The anime compresses this into a montage for obvious reasons. Nobody wants to watch 24 episodes of the same girl dying in different ways. But understanding the sheer volume of attempts is crucial to understanding why Okabe is so broken in Steins;Gate 0, why his PTSD is so severe, and why the Reading Steiner ability feels more like a curse than a superpower. He didn't just lose Mayuri once. He lost her nearly every single day for roughly 487 days straight, assuming each leap covered about 26 hours of trying, failing, and leaping back again. The math is crushing. He experienced almost 1.3 years of continuous failure while everyone around him remained oblivious, living their single timeline lives.
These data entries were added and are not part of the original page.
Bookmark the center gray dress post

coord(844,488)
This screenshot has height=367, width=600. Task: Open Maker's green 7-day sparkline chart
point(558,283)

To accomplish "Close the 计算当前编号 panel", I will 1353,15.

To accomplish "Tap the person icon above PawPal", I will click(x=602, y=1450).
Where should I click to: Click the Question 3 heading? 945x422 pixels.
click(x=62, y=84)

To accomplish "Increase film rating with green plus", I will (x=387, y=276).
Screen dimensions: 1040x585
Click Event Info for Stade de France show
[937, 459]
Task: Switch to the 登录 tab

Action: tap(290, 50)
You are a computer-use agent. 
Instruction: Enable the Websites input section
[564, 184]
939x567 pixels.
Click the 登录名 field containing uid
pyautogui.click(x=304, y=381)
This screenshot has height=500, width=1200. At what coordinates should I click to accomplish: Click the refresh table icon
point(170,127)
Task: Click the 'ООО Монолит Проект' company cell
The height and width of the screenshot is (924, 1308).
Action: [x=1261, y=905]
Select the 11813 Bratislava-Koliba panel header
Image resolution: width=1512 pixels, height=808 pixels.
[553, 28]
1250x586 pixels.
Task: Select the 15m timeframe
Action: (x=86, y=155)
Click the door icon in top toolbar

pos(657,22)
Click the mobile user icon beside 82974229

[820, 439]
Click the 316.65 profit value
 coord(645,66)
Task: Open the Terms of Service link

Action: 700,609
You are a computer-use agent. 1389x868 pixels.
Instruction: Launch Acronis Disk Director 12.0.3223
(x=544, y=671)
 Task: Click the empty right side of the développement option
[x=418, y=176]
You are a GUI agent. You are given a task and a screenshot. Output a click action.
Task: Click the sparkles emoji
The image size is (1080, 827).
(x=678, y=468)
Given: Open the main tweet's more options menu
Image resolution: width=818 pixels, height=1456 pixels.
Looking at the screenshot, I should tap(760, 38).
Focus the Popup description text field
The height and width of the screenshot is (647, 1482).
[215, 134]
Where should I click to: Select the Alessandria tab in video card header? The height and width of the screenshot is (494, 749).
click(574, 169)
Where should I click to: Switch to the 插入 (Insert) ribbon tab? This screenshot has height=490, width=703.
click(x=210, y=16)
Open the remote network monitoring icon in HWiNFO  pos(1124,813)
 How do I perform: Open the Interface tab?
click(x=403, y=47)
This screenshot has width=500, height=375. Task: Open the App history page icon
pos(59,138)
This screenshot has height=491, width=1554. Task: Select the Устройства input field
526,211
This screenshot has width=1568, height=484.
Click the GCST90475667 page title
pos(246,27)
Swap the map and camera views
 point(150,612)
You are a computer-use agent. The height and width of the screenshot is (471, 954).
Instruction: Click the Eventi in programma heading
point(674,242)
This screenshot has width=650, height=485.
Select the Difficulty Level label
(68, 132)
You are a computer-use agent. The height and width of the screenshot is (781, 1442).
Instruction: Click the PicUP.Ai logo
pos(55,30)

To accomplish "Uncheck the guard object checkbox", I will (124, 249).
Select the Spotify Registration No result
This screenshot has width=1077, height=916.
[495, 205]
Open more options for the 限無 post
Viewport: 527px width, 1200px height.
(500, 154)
This isn't about a guy who got unlucky a few times. This is about a guy who fought the fundamental laws of the universe, specifically the Alpha world line's convergence, and lost 450 times in a row before he finally accepted he needed to change the game completely. The Alpha attractor field, which covers divergence numbers between 0.0% and 0.99%, has Mayuri's death hard-coded into it. It doesn't matter if you push her out of the way of the train today. Tomorrow she falls off a building. The day after she gets hit by a car. The universe corrects itself. Her death is a fixed point, and Okabe spent nearly a year and a half learning that lesson the hardest way possible.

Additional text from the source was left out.